Erowid describes the chemical similarities between these drugs and other amphetamines and methamphetamines. Same family. I don't disagree with Matt that these are probably not the kinds of really dangerous drugs worthy of intense government scrutiny, but they are not on the same level as caffeine and fat.

Posted by: Joseph Hovsep | Apr 22, 2005 6:25:11 PM

(1) Ritalin and similar agents are well known to occasionally cause seizures, mania, and cerebral vasculitis, to name the worst. At least one kid suffered cardiopulmonary arrest and anoxic brain injury after snorting crushed tablets. But most overdoses in kids cause not-too-severe tachycardia, insomnia, agitation, and/or rash. Worth the risk? We report, you decide.

(2) Anonymous is right. While synthetic psychotropics can be dangerous -- after all, we're pretty amateurish in our understanding of how the brain responds to manipulation -- at least they're not likely to be mixed with toxins or rat feces...
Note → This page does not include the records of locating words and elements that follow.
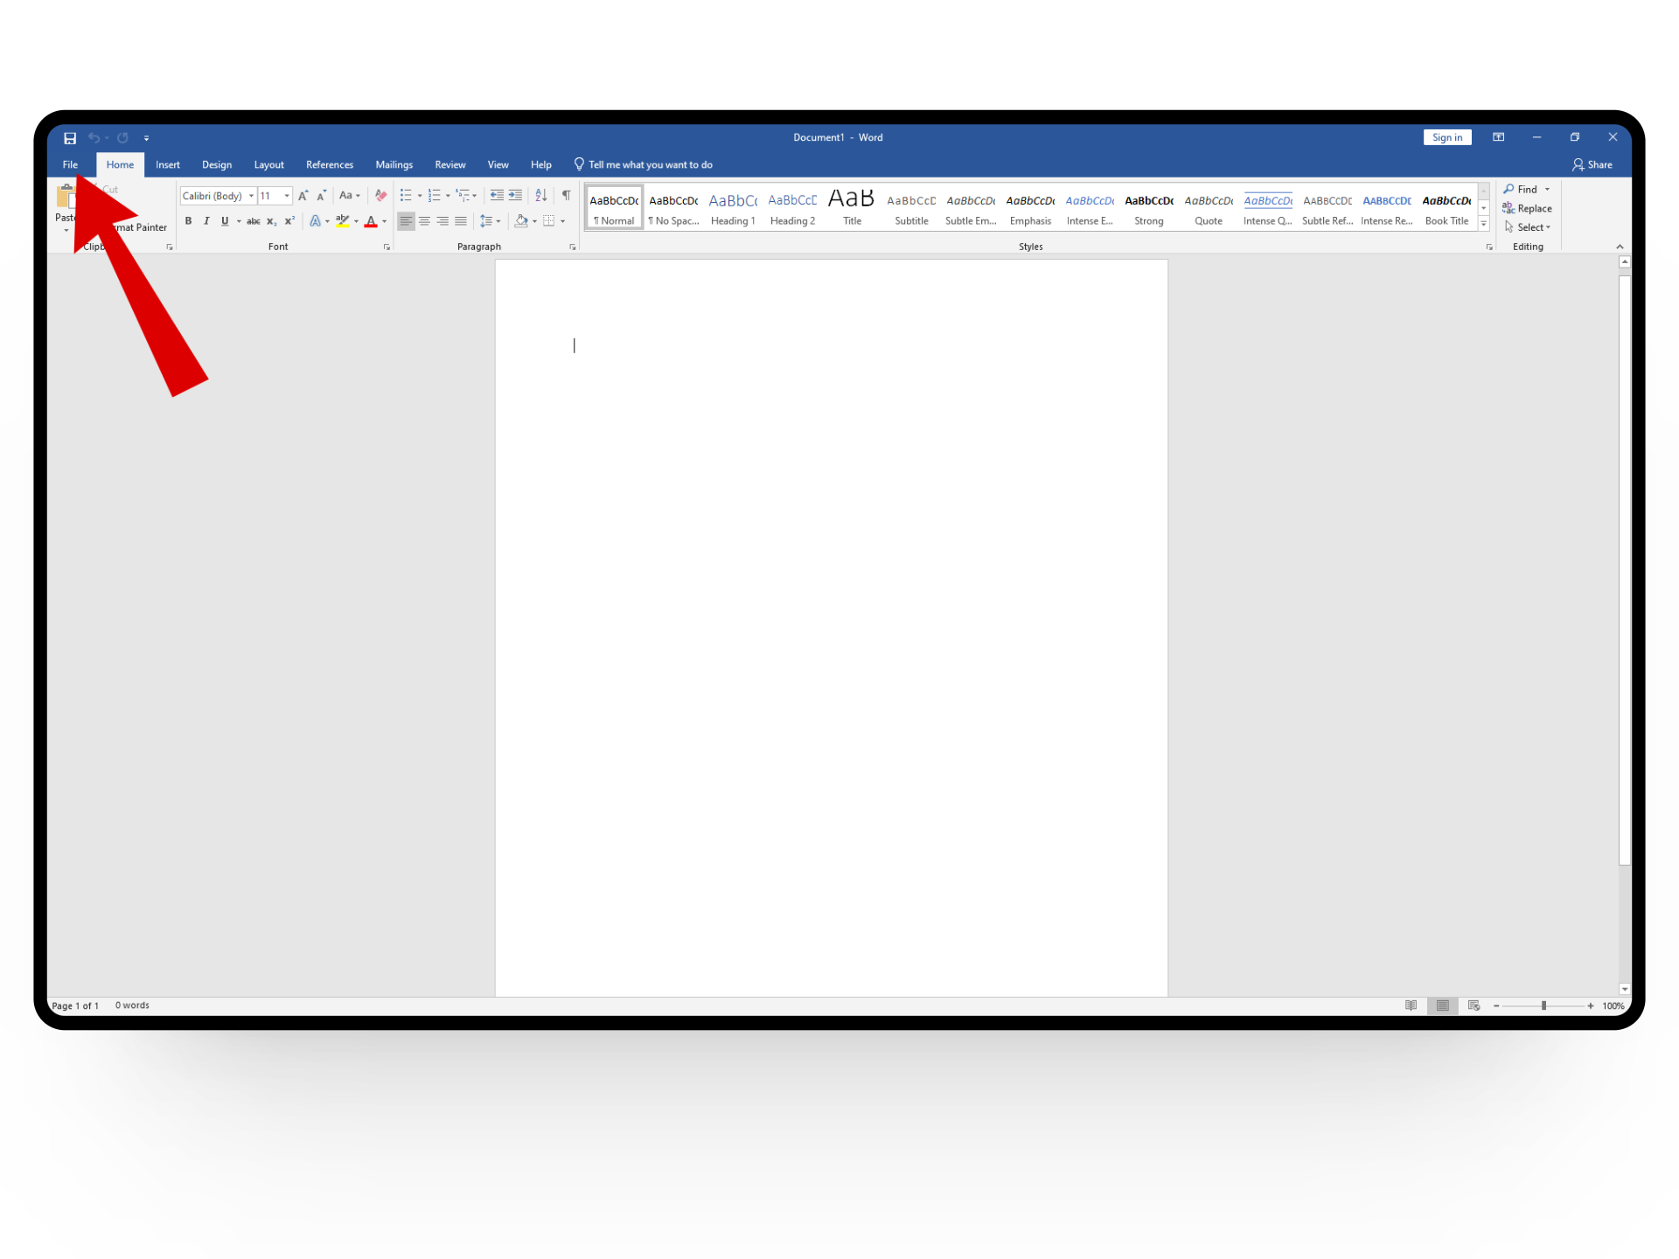Toggle Center alignment

click(x=424, y=221)
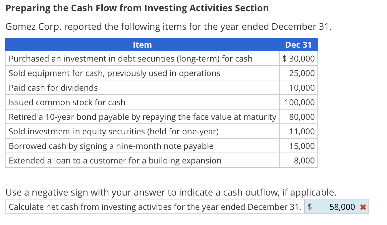Viewport: 387px width, 225px height.
Task: Click the "Issued common stock for cash" row
Action: [67, 103]
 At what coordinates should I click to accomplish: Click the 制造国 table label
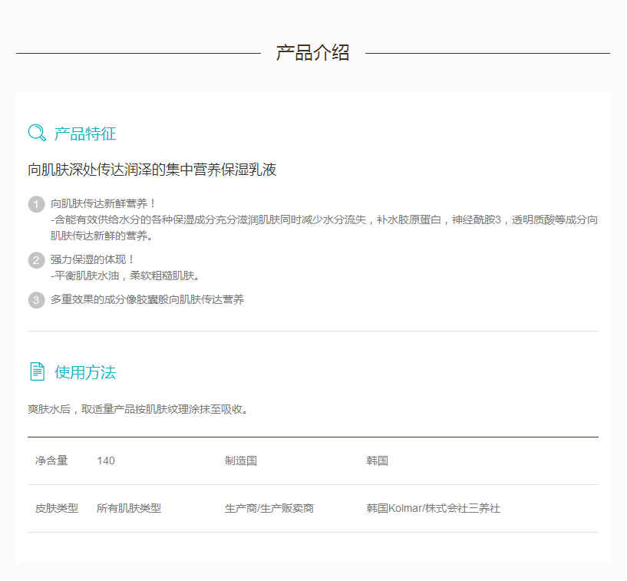(241, 461)
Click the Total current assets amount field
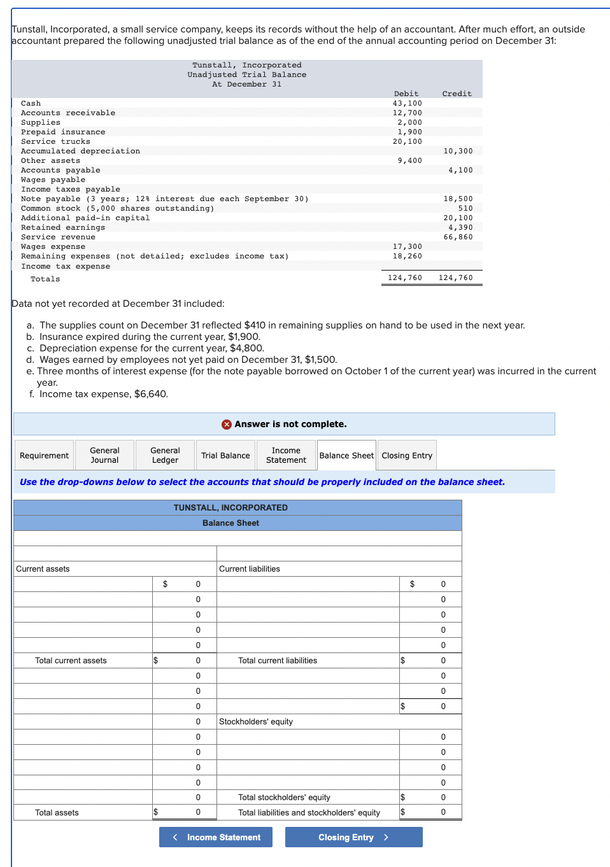610x867 pixels. pyautogui.click(x=185, y=660)
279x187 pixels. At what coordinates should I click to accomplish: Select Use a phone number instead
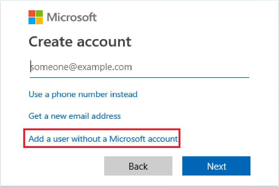(83, 94)
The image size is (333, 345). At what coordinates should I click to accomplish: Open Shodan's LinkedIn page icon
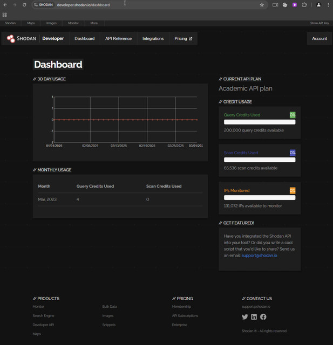coord(254,317)
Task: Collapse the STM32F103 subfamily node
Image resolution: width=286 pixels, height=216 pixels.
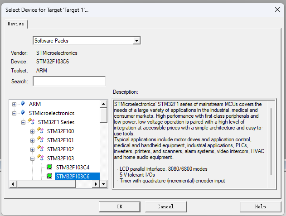Action: 32,158
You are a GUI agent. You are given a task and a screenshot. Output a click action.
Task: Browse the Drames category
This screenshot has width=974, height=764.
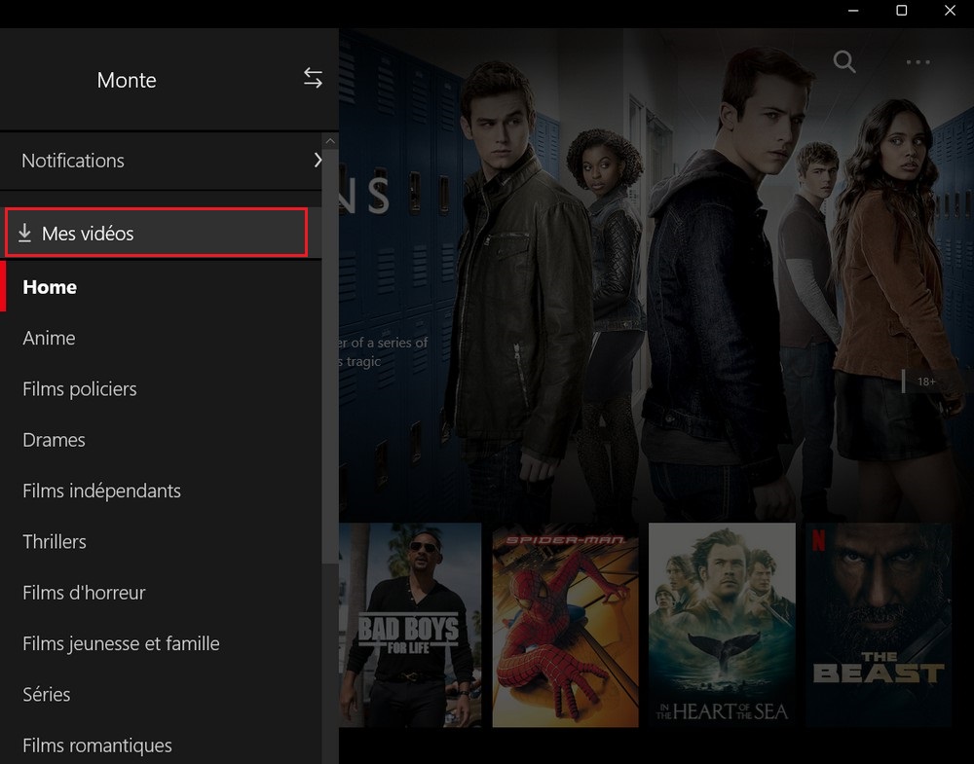(x=54, y=440)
Posted by: tinman | Apr 22, 2005 7:39:28 PM

flip posted above in part:

But some of the above comments refer to Ritalin as a "study" drug--If kids need to rely on Ritalin to reach the expected level of performance, that may mean they aren't being taught to deal with stress and manage time properly, or the expectations of their performance are unreasonably high. Neither of these is a good or socially beneficial situation.


This is a little simplistic, if Ritalin helps kids reach expected levels of performance, lazy kids will be tempted to use Ritalin even if they could also reach the expected level by working hard. And of course kids are generally evaluated at least in part by how well they do compared to their peers (grading on the curve) which leads to competitive pressure to use Ritalin.